• SOURCE DOCUMENT:
----------------
Cross-border cooperation in Europe critical to achieving sustainable change Silvia Bernardo December 16, 2022

Cross-border cooperation in Europe critical to achieving sustainable change

Recognising how partnerships and cooperation are paramount across Europe, the EEA and Norway Grants gathered more than one hundred participants in a Thematic Seminar. The HOPE project could not have failed to participate in the gathering, illustrating the suitability of a holistic approach while focusing on region-specific needs and challenges.

European societies can only benefit from integrated and transnational cooperative approaches, especially at a time when they are experiencing some of their greatest challenges. 

Hence, the Iceland, Lichtenstein and Norway Grants (EEA and Norway Grants) brought together the stakeholders of their regional funded projects in an annual event to discuss cooperation and youth development.

These topics were emphasised in the EEA and Norway Grants 4th Regional Funds Annual Thematic Seminar and representatives of the HOPE project participated in the gathering. 

Ambitious projects are key to regional and societal progress in Europe


Several presentations in the scope of the Seminar highlighted how Europe-funded projects are key to achieving healthier and more balanced societies, as current challenges are shared by different countries across the continent.

Nora Mehsen, Sector Officer for the Grants, delivered the Seminar’s keynote speech in which she highlighted how the response to the current pressing needs and challenges must be re-invented through a kind of work that cannot be confined to national borders or governmental bodies. She especially underlined the needs and challenges brought about by the COVID-19 pandemic and the Ukrainian crisis.

Such was especially reiterated for the security and inclusion fields, in which challenges are commonly shared, calling for a consorted action between different sectors and levels. Cooperation alone cannot be a tool for change, as best practices and interventions need to be tailored.
----------------
• ENTRIES SHOWN:
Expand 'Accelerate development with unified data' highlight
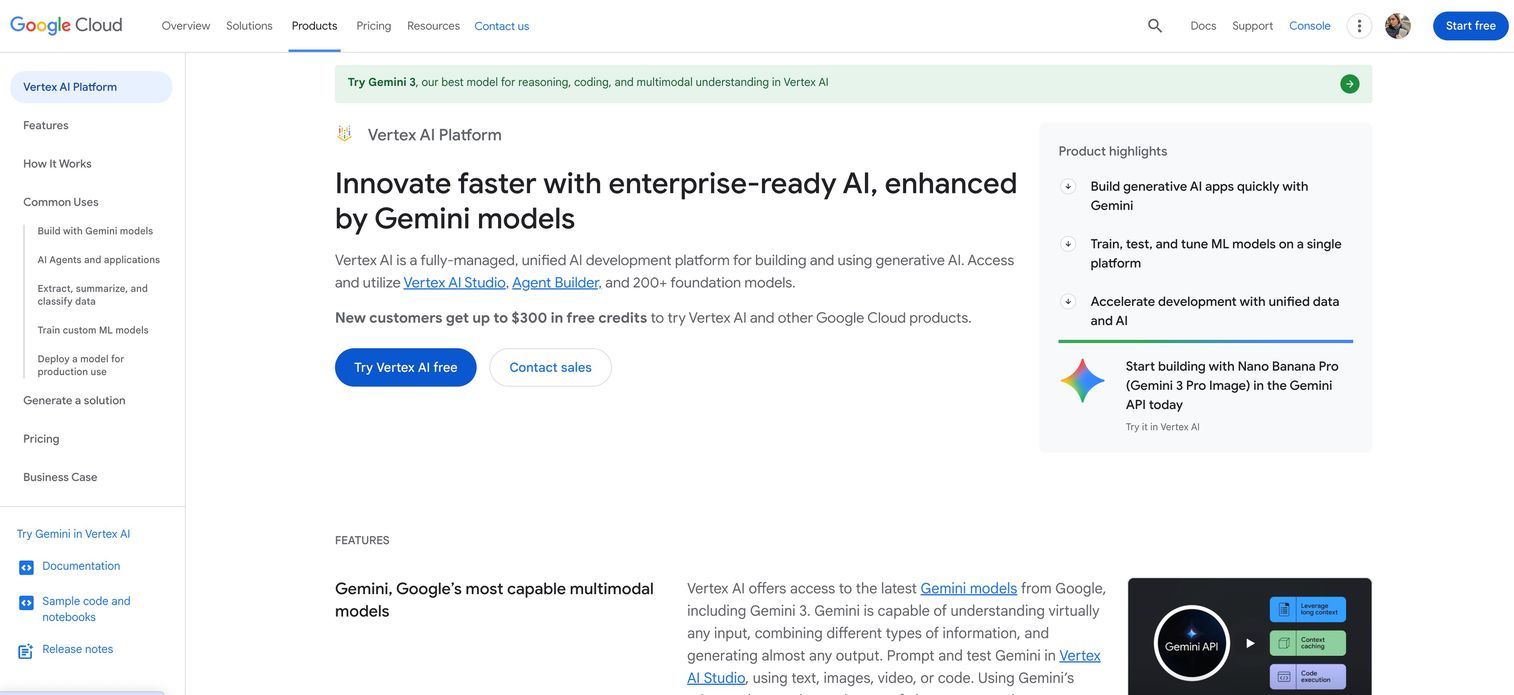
----------------
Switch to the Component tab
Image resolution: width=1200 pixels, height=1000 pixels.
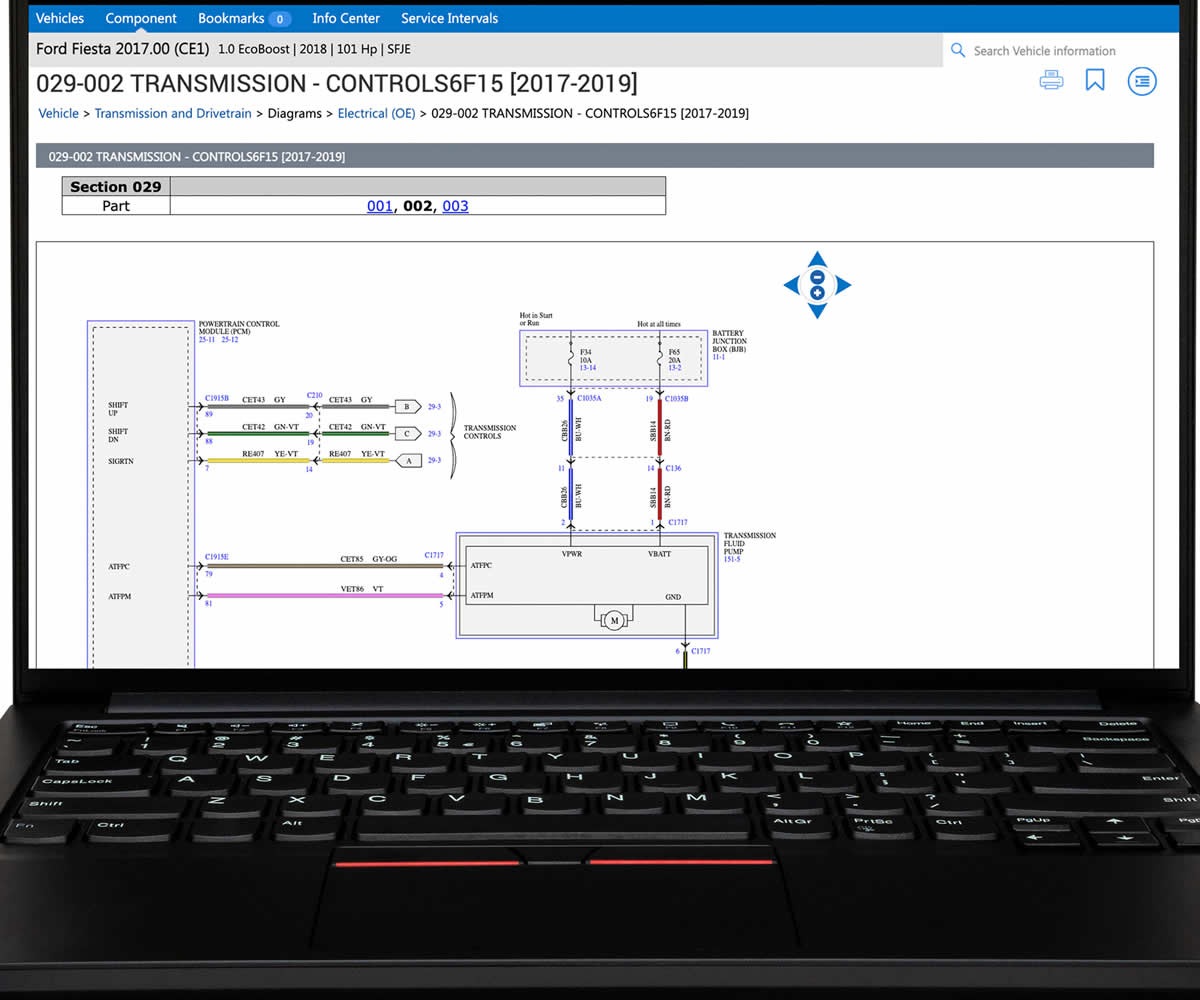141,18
----------------
• TASK SET:
1/ Restate word for word the stretch of the article on cross-border cooperation from "European societies can" through "and youth development.".
2/ Answer these questions from the article on cross-border cooperation.
(a) How many participants did the EEA and Norway Grants gather in the Thematic Seminar?
(b) Who delivered the Seminar's keynote speech?
(c) Which two sources of needs and challenges did the keynote speaker especially underline?
The records are independent of the article on cross-border cooperation.

• PER-TASK OUTPUTS:
1/
European societies can only benefit from integrated and transnational cooperative approaches, especially at a time when they are experiencing some of their greatest challenges. 

Hence, the Iceland, Lichtenstein and Norway Grants (EEA and Norway Grants) brought together the stakeholders of their regional funded projects in an annual event to discuss cooperation and youth development.

2/
(a) More than one hundred.
(b) Nora Mehsen, Sector Officer for the Grants.
(c) The COVID-19 pandemic and the Ukrainian crisis.